YOUR OBJECTIVE - Where does the string "will" appear? Copy every line of the entries below that holds it.
- Opening Delimiter -
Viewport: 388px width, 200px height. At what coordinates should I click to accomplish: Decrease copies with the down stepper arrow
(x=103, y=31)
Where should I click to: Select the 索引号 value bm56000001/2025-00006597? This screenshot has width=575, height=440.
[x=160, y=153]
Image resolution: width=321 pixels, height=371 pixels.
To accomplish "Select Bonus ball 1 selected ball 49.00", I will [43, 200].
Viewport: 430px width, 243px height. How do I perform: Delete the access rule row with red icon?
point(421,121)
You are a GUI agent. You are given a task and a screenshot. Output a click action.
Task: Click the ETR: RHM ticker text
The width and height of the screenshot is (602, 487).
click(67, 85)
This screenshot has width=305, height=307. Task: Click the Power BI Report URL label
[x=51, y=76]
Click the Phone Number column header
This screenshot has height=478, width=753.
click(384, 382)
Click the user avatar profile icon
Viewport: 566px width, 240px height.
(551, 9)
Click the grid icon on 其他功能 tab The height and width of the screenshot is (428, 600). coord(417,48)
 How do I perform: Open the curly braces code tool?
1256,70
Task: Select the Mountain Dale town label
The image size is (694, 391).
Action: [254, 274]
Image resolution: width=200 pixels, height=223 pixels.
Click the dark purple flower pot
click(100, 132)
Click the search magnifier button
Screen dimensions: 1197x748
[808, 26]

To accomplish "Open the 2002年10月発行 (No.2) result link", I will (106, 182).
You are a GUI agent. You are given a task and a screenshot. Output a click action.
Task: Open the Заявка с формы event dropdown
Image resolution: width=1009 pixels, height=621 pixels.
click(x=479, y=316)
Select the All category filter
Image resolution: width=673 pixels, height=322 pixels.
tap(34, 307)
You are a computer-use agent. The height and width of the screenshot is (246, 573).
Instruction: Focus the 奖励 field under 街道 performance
- Closing Delimiter -
TASK RESPONSE -
To accomplish "Select Bonus ball 1 selected ball 49.00", I will [43, 200].
To accomplish "Open the 2002年10月発行 (No.2) result link", I will (106, 182).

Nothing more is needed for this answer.